Medicine-blood transfusion

The First World War is considered by some to be the war that bridged ancient warfare with modern day warfare. Battles such as Ypres, Somme and Flanders resembled ancient battle tactics but this time the technology to slaughter thousands every second was more developed. Men were ordered over the trenches only to be cut down by modern instruments of war such as the machine gun, artillery, land mines and even poison gas. Such sophistication in deadly weaponry presented the surgeon with new and daunting challenges. Anti-personnel mines were increasingly used during WW2 and later wars designed to inflict as much damage without causing death.
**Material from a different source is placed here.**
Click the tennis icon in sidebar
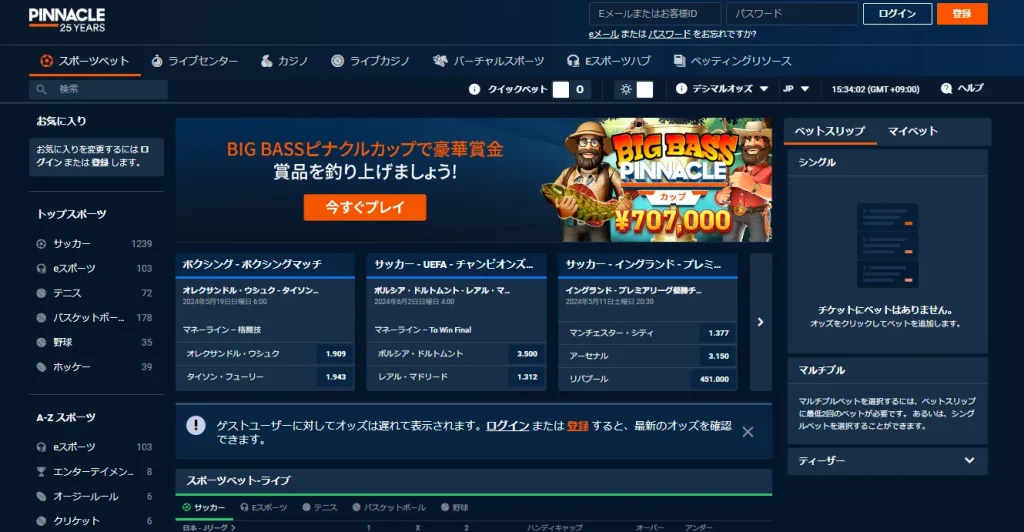(x=41, y=293)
Blood loss is a major problem confronted by surgeons on the battlefield. Attempts to pass blood from a healthy soldier to one dyeing of blood loss on the operating table was made by a British doctor in 1818. Many unsuccessful attempts were made since then. The reason for such wholesale failure is clear to modern eyes but the complexity of blood and its composition was not to be discovered until 1900.
In 1900 Karl Landsteiner, pictured on the right, reported a series of tests, which identified the ABO Blood Group System. In 1910 he won the Nobel prize for medicine for this discovery. He mixed the serum and cells of all the researchers in his lab and found four different patterns of clotting. From those studies he developed what we now know as Landsteiner's rules for the ABO Blood Group.